Consider the cell r1c2.
When it contains the value 7, the value 2 in Row 1 must occupy the cell r1c5.
When it contains the value 9, the value 2 in Box 1 must occupy the cell r3c3.
Whichever value it contains, the cells r1c1 and r1c3 cannot contain the value 2.
- The move r1c3:=2 has been eliminated.
Consider the cell r8c9.
When it contains the value 3, the values 1 and 2 in Column 9 must occupy the cells r2c9 and r3c9 in some order.
When it contains the value 7, the value 2 in Box 9 must occupy the cell r7c8.
Whichever value it contains, the cells r7c9 and r9c9 cannot contain the value 2.
- The move r9c9:=2 has been eliminated.
The value 2 in Box 3 must lie in Column 9.
- The moves r1c8:=2, r2c8:=2 and r3c8:=2 have been eliminated.
The cell r1c5 is the only candidate for the value 2 in Row 1.
---
The value 7 is the only candidate for the cell r2c5.
---
Consider the cell r1c8.
When it contains the value 5, the values 1 and 9 in Column 8 must occupy the cells r2c8 and r5c8 in some order.
When it contains the value 4, the value 9 in Box 3 must occupy the cell r1c7.
Whichever value it contains, the cell r3c8 cannot contain the value 9.
- The move r3c8:=9 has been eliminated.
The value 3 is the only candidate for the cell r3c8.


[Carcul]

Hi Rubylips.

In the last step of your solution, when you consider the cell r1c8, we can also apply the BUG principle to say that r1c8 = 9.

Regards, Carcul

[rubylips]

Thanks Carcul. I'll have to read all those BUG posts again as the idea didn't sink in first time.

[ronk]

First, here's an alternative solution to the original problem (after the 9 has been eliminated from r1c1):

Code: Select all

Consider the chain r4c1-<9|1>-r1c1~1~r1c4~7~r1c2=<7|9>=r5c2-9-r4c1.
When the cell r4c1 doesn't contain the value 9, the chain is self-contradicting.
Therefore, the cell r4c1 must contain the value 9.


The subtle link here is r1c2=<7|9>=r5c2. When r1c2 doesn't contain a 7, {r1c1,r1c2,r2c1,r3c2} contain {1,3,6,9} in such a way that the 9 in Column 2 must lie in r1c2 or r3c2 - therefore, r5c2 cannot contain a 9.

That seems like *such* a non-elegant alternative, I'm surprised you would even propose it.
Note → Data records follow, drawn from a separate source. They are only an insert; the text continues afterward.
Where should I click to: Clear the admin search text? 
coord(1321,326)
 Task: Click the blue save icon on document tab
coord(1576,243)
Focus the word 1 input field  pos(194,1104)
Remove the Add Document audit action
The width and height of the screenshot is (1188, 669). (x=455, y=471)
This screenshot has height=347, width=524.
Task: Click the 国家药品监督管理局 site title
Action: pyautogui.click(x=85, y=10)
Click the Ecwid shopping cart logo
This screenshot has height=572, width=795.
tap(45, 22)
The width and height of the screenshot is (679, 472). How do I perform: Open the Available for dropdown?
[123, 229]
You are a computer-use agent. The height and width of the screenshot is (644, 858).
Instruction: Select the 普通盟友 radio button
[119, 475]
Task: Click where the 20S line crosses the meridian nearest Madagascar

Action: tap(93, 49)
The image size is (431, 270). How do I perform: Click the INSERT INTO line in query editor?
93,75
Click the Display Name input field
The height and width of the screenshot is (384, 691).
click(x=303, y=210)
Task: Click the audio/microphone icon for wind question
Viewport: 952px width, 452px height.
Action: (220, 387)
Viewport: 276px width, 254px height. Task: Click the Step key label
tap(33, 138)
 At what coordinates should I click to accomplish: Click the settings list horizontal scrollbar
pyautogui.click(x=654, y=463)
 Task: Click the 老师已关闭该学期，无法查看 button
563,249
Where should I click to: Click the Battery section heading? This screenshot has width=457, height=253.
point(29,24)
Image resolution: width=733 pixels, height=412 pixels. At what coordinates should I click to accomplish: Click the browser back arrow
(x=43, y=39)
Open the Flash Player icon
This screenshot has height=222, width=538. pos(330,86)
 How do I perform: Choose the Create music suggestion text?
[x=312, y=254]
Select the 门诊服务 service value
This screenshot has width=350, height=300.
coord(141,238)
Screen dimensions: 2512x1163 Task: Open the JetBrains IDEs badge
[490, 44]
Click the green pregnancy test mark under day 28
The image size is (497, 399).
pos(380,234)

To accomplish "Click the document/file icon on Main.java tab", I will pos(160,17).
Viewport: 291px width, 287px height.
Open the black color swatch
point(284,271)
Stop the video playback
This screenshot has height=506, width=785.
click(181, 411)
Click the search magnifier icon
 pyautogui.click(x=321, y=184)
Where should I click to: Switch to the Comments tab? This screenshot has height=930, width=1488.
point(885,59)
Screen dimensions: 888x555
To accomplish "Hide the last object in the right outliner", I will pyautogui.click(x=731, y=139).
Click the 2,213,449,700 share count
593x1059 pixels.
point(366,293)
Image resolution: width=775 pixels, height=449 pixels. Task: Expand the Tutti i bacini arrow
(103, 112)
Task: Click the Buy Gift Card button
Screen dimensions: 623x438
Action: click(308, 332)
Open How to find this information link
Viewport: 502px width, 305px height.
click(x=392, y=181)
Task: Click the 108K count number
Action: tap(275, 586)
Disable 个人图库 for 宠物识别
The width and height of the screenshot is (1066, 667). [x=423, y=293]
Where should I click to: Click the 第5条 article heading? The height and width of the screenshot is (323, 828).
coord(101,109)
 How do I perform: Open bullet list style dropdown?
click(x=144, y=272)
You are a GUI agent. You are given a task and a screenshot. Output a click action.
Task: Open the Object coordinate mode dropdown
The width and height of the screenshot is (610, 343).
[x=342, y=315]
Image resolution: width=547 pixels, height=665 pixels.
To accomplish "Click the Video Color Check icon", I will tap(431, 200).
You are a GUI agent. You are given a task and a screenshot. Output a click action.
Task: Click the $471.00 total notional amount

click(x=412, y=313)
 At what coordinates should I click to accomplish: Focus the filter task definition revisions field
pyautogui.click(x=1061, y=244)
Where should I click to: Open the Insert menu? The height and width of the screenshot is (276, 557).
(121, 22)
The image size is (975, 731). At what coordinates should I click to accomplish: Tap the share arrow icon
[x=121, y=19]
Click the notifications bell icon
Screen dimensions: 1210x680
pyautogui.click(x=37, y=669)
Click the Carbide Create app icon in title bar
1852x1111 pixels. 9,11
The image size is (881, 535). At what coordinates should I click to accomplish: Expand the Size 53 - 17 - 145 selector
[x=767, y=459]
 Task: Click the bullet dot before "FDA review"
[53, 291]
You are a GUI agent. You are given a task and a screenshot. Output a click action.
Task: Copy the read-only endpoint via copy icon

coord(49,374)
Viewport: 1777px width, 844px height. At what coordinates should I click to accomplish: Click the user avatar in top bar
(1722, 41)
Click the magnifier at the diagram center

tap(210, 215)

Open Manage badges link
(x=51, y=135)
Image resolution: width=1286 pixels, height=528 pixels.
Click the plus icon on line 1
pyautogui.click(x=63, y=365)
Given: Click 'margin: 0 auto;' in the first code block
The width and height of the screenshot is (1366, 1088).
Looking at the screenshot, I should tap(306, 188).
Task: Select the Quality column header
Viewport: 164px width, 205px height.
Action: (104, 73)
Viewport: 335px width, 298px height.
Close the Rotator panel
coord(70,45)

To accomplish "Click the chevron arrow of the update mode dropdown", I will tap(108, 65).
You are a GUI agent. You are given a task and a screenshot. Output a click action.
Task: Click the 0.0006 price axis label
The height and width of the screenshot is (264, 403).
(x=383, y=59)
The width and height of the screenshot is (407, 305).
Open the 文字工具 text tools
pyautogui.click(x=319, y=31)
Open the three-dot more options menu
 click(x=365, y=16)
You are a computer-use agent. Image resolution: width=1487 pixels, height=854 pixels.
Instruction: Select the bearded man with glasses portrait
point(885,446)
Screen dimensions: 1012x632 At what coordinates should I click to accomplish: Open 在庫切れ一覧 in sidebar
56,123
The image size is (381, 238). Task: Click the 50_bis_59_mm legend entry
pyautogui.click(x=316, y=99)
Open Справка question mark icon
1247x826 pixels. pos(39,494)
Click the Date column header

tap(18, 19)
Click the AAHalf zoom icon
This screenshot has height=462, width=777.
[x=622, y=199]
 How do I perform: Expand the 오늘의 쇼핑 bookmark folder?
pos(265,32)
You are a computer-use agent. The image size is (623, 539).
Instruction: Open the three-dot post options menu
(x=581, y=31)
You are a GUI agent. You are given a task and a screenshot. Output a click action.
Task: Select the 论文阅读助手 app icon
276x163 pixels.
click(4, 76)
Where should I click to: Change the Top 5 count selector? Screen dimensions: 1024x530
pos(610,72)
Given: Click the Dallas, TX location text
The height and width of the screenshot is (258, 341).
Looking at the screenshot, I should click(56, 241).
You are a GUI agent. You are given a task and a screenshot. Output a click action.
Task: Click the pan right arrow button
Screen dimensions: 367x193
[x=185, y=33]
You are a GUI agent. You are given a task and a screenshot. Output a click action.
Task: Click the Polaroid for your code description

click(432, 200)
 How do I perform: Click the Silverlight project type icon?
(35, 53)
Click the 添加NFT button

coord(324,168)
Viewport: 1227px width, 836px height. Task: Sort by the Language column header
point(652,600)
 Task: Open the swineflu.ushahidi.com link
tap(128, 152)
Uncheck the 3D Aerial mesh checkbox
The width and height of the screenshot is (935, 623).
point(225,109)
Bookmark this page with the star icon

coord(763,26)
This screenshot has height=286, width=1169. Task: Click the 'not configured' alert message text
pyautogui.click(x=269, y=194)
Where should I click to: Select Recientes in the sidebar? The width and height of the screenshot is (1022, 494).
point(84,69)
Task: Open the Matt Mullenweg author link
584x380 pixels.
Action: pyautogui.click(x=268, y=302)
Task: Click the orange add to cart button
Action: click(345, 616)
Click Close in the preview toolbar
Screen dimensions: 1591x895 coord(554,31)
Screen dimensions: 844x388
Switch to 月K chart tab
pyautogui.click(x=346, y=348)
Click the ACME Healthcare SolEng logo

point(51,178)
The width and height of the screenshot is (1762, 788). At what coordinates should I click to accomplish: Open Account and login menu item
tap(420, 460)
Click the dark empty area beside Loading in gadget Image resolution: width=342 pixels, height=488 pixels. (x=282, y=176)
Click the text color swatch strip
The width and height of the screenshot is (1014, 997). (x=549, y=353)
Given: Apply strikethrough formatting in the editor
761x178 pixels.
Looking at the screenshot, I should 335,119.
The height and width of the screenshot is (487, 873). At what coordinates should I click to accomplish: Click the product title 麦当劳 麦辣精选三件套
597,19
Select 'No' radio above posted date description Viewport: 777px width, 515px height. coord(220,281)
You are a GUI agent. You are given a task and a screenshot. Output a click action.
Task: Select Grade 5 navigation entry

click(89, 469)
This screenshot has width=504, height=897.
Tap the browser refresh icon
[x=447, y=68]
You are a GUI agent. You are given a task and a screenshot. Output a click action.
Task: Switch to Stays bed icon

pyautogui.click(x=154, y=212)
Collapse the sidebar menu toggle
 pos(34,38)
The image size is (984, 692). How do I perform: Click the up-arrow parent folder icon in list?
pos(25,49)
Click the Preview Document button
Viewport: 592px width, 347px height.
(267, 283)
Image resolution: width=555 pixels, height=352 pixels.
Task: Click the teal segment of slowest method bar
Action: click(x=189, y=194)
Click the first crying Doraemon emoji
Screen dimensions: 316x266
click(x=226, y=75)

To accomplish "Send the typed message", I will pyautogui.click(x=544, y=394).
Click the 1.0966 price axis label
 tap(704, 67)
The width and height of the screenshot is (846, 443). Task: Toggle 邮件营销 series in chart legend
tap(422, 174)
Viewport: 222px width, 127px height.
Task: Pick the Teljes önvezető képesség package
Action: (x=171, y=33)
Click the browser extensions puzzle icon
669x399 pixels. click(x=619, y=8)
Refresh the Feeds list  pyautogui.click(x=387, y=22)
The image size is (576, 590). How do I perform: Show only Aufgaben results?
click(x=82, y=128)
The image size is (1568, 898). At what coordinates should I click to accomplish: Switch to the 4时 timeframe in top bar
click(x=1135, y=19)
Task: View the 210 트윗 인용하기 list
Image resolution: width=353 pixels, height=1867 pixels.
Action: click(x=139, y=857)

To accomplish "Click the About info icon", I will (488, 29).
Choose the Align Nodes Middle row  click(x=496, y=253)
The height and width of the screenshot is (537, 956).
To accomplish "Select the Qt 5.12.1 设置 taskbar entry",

Why not just use bennys' elimination of candidate 1 in r1c1? It's elegant and eminently easier to understand IMO.

[edit: OK, OK, I see now that "r4c1-<9|1>-r1c1" is a re-syntaxed "r4c1+<9|1>+r1c1". But "r1c2=<7|9>=r5c2" meaning, if I've got this right, ... if r1c2<>7, then r5c2<>9 ... well, that's the epitome of obfuscation.]

[ronk]

when you consider the cell r1c8, we can also apply the BUG principle to say that r1c8 = 9.

Doesn't that imply that for each of the alternate candidates, r1c8=4 and r1c8=5, we would end up with a grid of only filled cells and bivalued cells? That doesn't happen for either of the alternates. Rather ... contradictions are the result.

[Carcul]

Hi Ronk.

Doesn't that imply that for each of the alternate candidates, r1c8=4 and r1c8=5, we would end up with a grid of only filled cells and bivalued cells?

No. That imply that if r1c8<>9, then r1c8=4,5 and we would have a grid with only filled cells and bivalue cells with no elimination possible. This would mean that the grid could have more than one solution, which, in principle, is not what we want. So, r1c8 must be 9 in order for the grid have only one solution.

Regards, Carcul

[ronk]

Doesn't that imply that for each of the alternate candidates, r1c8=4 and r1c8=5, we would end up with a grid of only filled cells and bivalued cells?

No. That imply that if r1c8<>9, then r1c8=4,5 and we would have a grid with only filled cells and bivalue cells with no elimination possible.

You're right, of course. That's why trivalues are presented by some as "45+9", for example.